Luis se echó a reír. Julián se mostró confuso.
—Bueno; don Casimiro es delgado como un fideo y lleva siempre trajes de chaqueta cruzada muy ajustados. Por eso le llaman el Tubo, un mote que viene de curso en curso. Él lo sabe y no permite que nadie se lo diga a la cara. Un día el Rana, bueno, el Juan, un amigo, apostó a ver quién era el valiente que se lo decía.
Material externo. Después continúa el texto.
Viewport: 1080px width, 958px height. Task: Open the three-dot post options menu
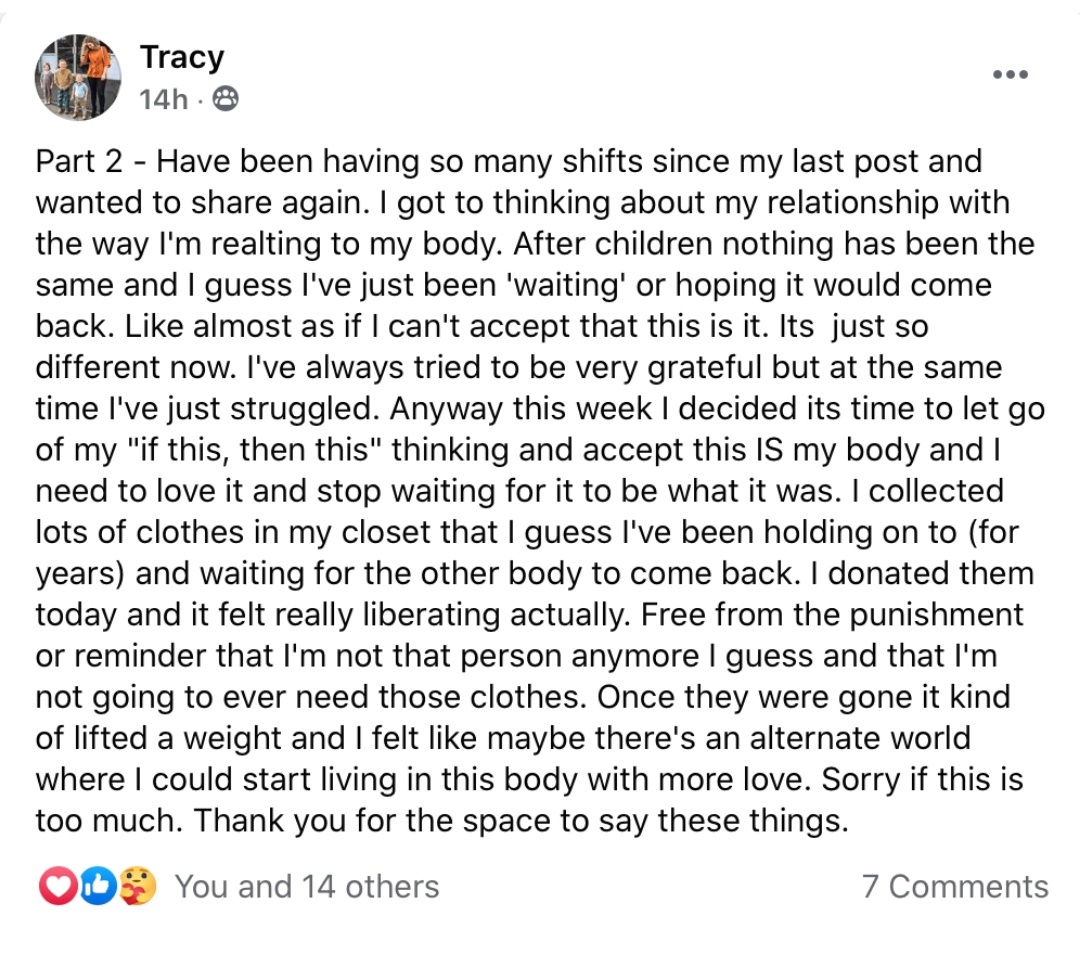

El Luis colecciona cromos de los jugadores del Real Madrid y le faltaba el más difícil: el Pahiño. El Juan lo tenía. Le dije que si se lo daba a mi hermano yo le llamaría Tubo cuatro veces al director en su cara. Aceptó. Y un día que nos hablaba de geografía, le pregunté: «Don Casimiro, ¿usted estuvo en Barcelona?». Dijo que sí y yo seguí: «¿Y estuvo en Lisboa?». Otra vez dijo que sí, y yo: «¿Y en París también estuvo?». Al afirmar, le dije: «Pues usted es "tubo" en todos los sitios». La clase entera se echó a reír y él cayó en la cuenta. Fue una juerga que me salió cara porque me dio una somanta palos. Conseguí al Pahiño, pero desde entonces me sacude a la mínima.
El señor Jesús, su mujer y Luis reían a carcajadas. Julián estaba serio y tenía los ojos agachados. Todavía con el temblor de la risa, el señor Jesús invitó:
—Lavaros un poco en esa palangana y luego echaros en la habitación del Chus. Descansar un rato.
El cuarto era oscuro y no tenía bombilla. En las paredes había hojas con dibujos de El Guerrero del Antifaz y de El Diablo de los Mares. Se descalzaron y se echaron en la cama.
—Debemos salir —insistió Julián—. No podemos dormirnos.
—¿Tan importante es?
—Sí.
—Dormir un rato. Os avisaremos.
Los niños cayeron en un profundo sueño. El hombre miró a su mujer.
—No los despiertes. Nada hay tan importante que no pueda esperar a mañana.